KARACHI – The Engro Corporation has announced a final cash dividend of Rs4 per share for the year ended December 31, 2016.
The company reported year-end results and posted a consolidated profit-after-tax (attributable to owners) of Rs69,107 million compared to Rs13,784 million during 2015. Engro Corporation finished 2016 with revenue of Rs157,208 millions.
The company also announced a final cash dividend of Rs4 per share for the year ended December 31, 2016, aggregating to Rs24 per share for the full year. The increase in profit is attributable to one-off gain amounting to Rs58,680 million, recognised in accordance with International Financial Reporting Standards, due to partial divesture of equity stake in Engro Foods.
“I’m pleased to report Engro Corporation’s results have come in at the higher end of our expectations,” said Engro Corporation President & CEO Ghias Khan. “Our ability to consistently execute means we made the most of a year in which we faced some unexpected regulatory headwinds.
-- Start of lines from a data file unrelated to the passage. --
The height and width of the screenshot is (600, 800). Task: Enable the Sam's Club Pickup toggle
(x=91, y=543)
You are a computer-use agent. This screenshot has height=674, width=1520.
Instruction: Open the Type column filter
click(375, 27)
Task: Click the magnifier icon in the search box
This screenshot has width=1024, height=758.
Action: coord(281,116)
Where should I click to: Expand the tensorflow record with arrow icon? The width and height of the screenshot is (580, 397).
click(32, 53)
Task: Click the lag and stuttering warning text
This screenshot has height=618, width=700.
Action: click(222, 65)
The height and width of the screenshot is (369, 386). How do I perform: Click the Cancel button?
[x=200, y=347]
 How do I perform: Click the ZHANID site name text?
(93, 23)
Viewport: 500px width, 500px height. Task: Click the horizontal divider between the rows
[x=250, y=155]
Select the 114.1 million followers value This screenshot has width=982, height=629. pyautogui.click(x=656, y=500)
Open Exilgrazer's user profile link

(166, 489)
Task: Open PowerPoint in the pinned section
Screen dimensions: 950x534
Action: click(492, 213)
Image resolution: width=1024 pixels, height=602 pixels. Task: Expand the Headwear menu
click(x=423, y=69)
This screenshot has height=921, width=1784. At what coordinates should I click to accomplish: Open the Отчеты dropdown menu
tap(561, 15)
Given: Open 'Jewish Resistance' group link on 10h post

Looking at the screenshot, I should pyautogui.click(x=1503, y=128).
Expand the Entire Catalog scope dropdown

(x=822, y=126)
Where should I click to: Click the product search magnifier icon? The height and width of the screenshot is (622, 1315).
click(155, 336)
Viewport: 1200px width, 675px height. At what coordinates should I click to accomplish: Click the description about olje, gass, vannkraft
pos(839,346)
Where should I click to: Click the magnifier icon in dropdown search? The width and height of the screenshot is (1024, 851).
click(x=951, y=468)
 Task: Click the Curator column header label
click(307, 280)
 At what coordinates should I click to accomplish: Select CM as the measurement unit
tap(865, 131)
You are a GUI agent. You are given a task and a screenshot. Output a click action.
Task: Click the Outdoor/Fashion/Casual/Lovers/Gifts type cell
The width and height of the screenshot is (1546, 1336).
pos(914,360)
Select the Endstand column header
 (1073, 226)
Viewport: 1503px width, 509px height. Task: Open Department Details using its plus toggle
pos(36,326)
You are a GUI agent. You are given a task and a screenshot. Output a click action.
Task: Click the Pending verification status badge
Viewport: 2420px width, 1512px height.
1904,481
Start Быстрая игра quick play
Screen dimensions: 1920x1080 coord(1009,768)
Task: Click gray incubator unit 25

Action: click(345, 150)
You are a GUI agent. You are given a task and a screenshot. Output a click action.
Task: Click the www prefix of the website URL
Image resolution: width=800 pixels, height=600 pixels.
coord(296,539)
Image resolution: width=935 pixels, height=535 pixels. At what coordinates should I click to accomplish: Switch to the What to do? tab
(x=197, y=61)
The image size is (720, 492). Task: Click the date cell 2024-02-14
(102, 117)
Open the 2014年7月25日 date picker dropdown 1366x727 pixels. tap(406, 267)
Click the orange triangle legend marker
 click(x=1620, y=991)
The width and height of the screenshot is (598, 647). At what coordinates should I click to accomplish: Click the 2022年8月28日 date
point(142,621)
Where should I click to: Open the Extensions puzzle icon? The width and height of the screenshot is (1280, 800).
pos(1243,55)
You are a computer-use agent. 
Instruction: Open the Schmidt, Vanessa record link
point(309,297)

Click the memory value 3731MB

Decisive actions against our strategic priorities have resulted in a strong foundation for future growth and competitiveness. For 2017, we remain focused on adding shareholder value through a combination of internal alignments and external initiatives,” he remarked.
Engro Fertilisers’ decline in sales is mainly on account of lower urea off-take at subsidized prices. Engro Fertilisers’ profitability was similarly impacted by lower urea off-take in the first half of 2016, and market expectation of price reduction through subsidy. Urea demand improved significantly in second half after subsidy announcement by the government. Engro Fertilisers continued to excel operationally and operated both of its plants with full gas availability.
Engro Foods’ sales declined due to a challenging competitive environment in the dairy sector. This also affected Engro Foods’ profitability this year. Changes in taxation regime also resulted in an increase in cost of sales affecting profitability. Engro Elengy Trminal delivered an incredibly strong year as it hit peak operational capability with an average utilisation of 99.4 percent. This meant handling 44 cargoes during 2016 versus just 17 cargoes in 2015.
The petrochemicals business (Engro Polymer) also excelled operationally with its highest ever production and strong volumetric growth in sales. Cost efficiency measures instituted this year, while maintaining focus on high HSE standards, translated into profits of Rs660 million for the year as opposed to a loss of Rs644 million during 2015.
Within Engro’s energy assets, the Qadirpur plant performed well as per guidance. In a major milestone for Thar, the business was able to satisfy all conditions under financing agreements and achieved financial close for the Thar Coal Power Project on April 4, 2016. The project has made substantial progress on all engineering, procurement and construction (EPC) fronts.
Overall project progress is on course and development initiatives for local communities are underway.